RECORD SET:
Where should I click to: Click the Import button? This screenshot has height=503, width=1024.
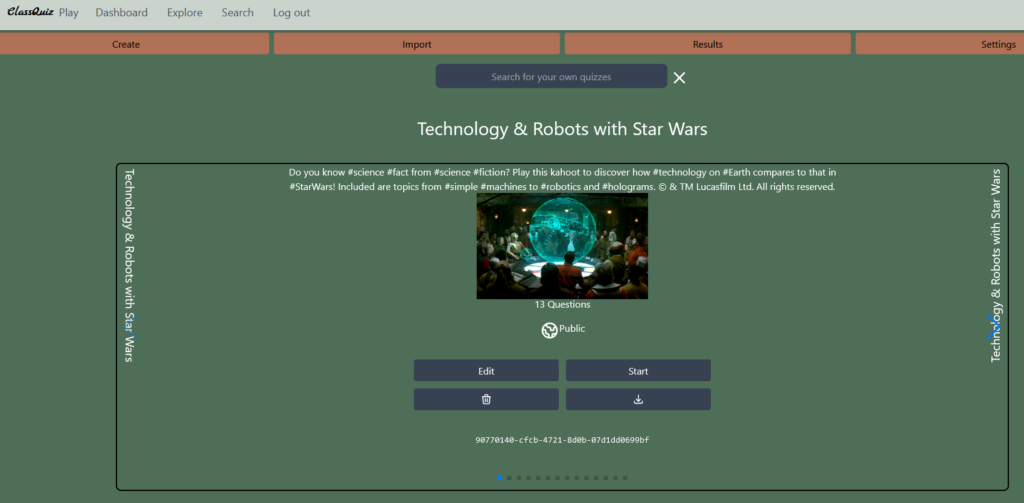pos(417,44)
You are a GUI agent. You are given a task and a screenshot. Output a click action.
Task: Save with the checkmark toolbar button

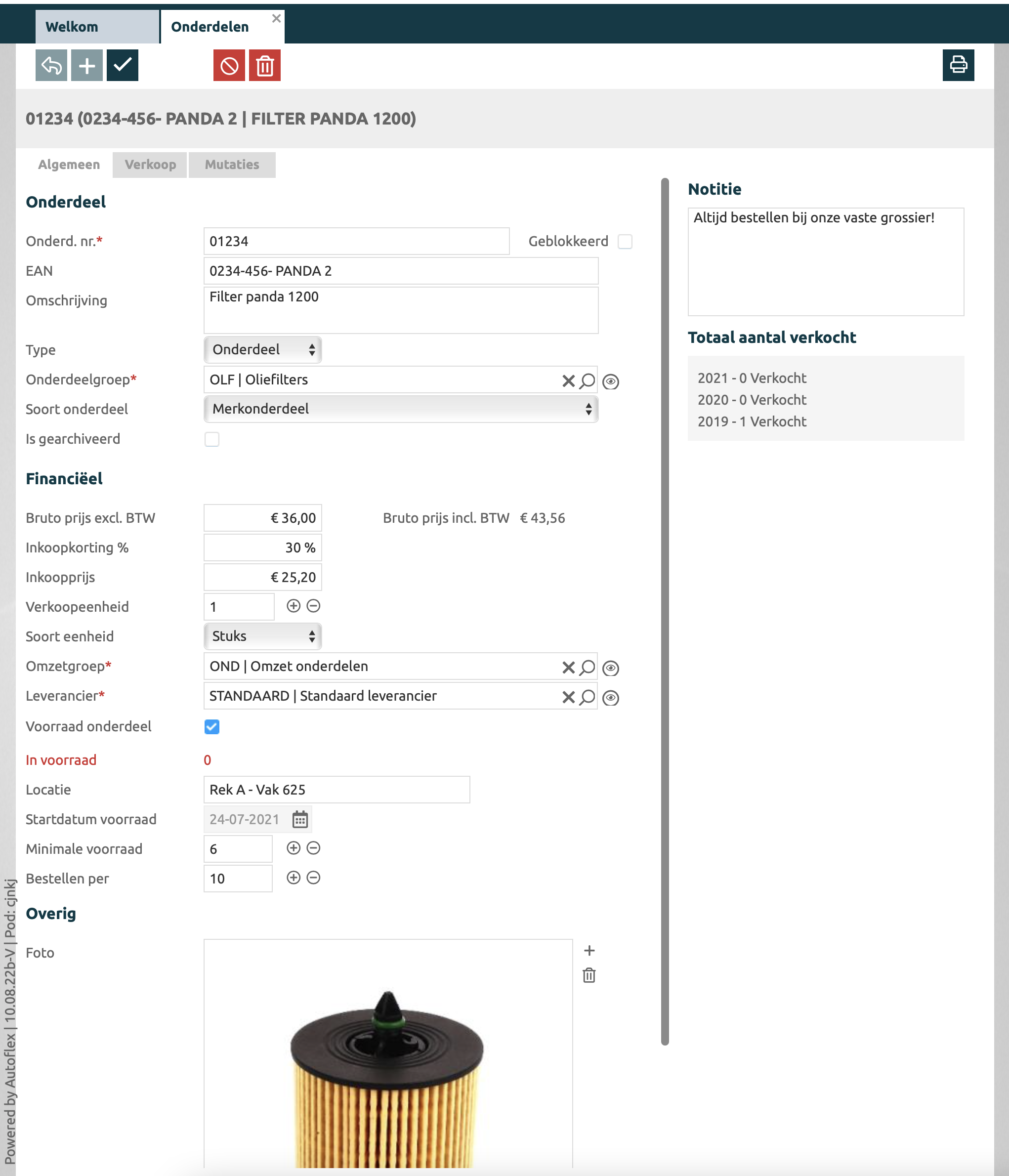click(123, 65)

INSTRUCTIONS TO FOLLOW:
Quote the text of each of the entries above word for word, leaving out the pictures.

EXERCISE ANSWER:
Where should I click to: Click the Import button? This screenshot has height=503, width=1024.
pos(417,44)
You are a GUI agent. You are given a task and a screenshot. Output a click action.
Task: Save with the checkmark toolbar button

click(123, 65)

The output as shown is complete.